Red Maples do not do well in clay soil.  Red Oaks, or for that matter, hardly any oaks, do well in clay soil.  Birches, Lindens and sugar gums do not do well in clay soil.  Yet, as you drive around in Denver you’ll see many beautiful, fully mature red maple and oak trees.  They are simply stunning in the fall.  But the soil in Denver, is very different than the soil 30 miles north in Brighton.  Parts of Brighton is deep sand and the water soaks through like a sieve; and other parts are clay, like my property.

There’s something about clay soil that captures the iron and binds it within the soil, making it unavailable for the plant/tree.  I didn’t know that when we bought our first round of trees for the property: 3 red maples, 3 sugar gums, 3 white birches, 2 lindens, and 4 oaks (2 northern red, 1 Shingle and one burr).  By the 3rd year (2009) 11 of those first 16 trees were dead or dying from a serious case of iron chlorosis, iron deficiency.

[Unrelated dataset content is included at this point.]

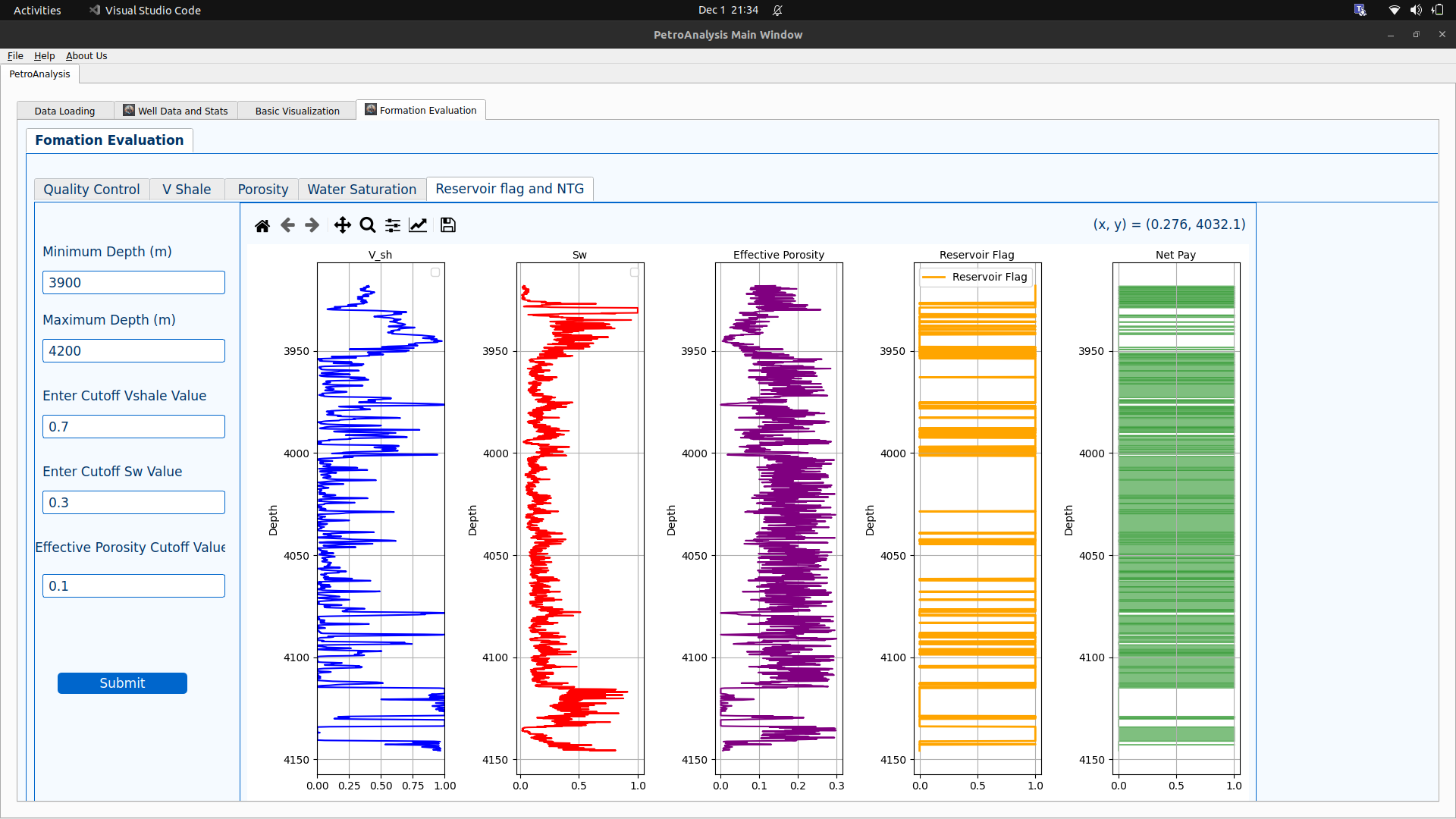The height and width of the screenshot is (819, 1456).
Task: Click the back arrow navigation icon
Action: tap(287, 224)

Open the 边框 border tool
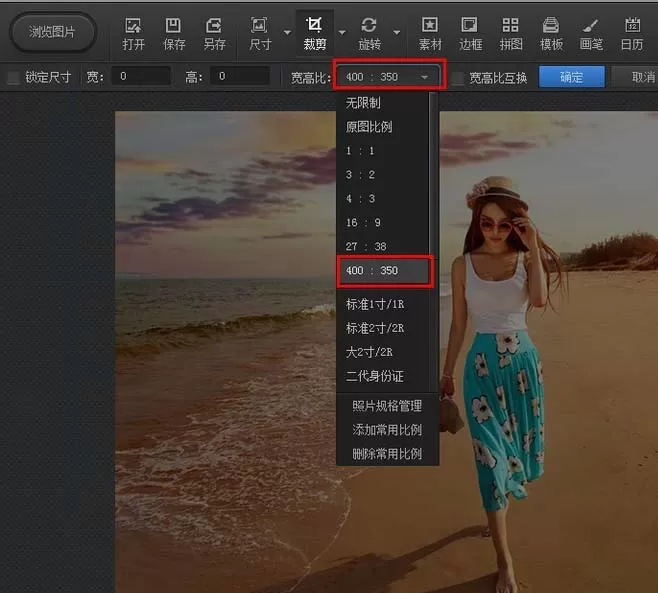pos(470,34)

Red maple with iron chlorosis

 

 

 

 

 

 

 

By fall of 2010 the tree south side maples were dead.  We pulled them out and planted three more red maples.  I REALLY wanted that red on the south berm.  We added iron to the soil when they were planted and added iron twice a year in the deep root fertilization.  By 2012 they were fading, so we added iron liquid fertilizer to the area around the tree every other month.  By 2014, all three were dead, along all the oaks but the Red Northern on the north berm, 1 of the birch trees, and 1 of the sweet gums (however, the sweet gum is alive, but has not grown a single inch in 5 years).

I had to admit defeat.  This was a costly lesson.  Don’t fight the Mother.  She has her ways, and the ways are set.